In 2004, the center changed its name to the Malonga Casqueloard Center for the Arts in honor and memory of a recently-deceased benefactor of its activities. This should be called MALONGA CASQUELOARD CENTER FOR THE ARTS THEATER.

gsmurph
gsmurph on May 28, 2005 at 6:13 pm

This theater’s (and building’s) style is Renaissance Revival.

stuberman
stuberman on February 17, 2007 at 6:30 pm

I used to be a lighting designer for the Oakland Metropolitan Ballet Theater Company in the late 1970’s which performed at this theater. At the time it was also a venue for showing films from India. It had a fairly large seating capacity of around 500 seats.
The stage had an old resistance type lighting dimmer system as well as a full ‘fly gallery’ that used sand bag counter weights.

Vern Nerden was the Artistic Director of the company and created some of the finest original ballets I have ever seen.

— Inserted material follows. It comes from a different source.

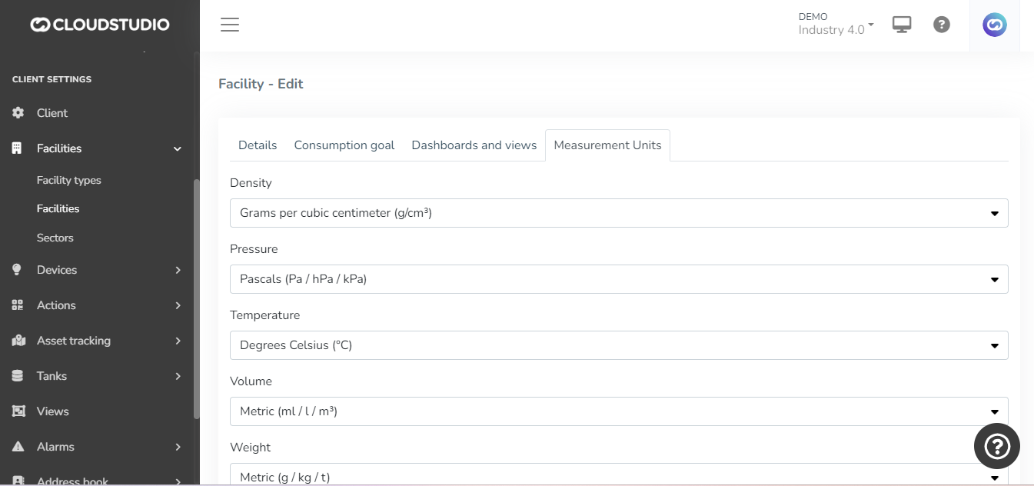This screenshot has height=486, width=1034.
Task: Open the Pressure unit dropdown
Action: click(618, 279)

Details of the building can also be found from a City of Oakland Planning Comission report here: View link

Notable details:
Built in 1927-28 by the Women’s City Club of Oakland and the East Bay
Designed by the firm of (Chester) Miller & (Carl I.) Warnecke
In 1948 it became a Moose Lodge and then a residential hotel.
In the 1970’s I knew this facility as the Metropolitan Theater. I remember that we stored costumes, props and sets in rooms in the building.
The projection booth was unusually large.
The lobby was also large but without a formal box office or way to strictly manage paying audience attendees.

rockyroadz
rockyroadz on November 16, 2020 at 10:35 pm

The Women’s City Club (aka City Club Theatre and later Paris Theatre) at 1428 Alice Street.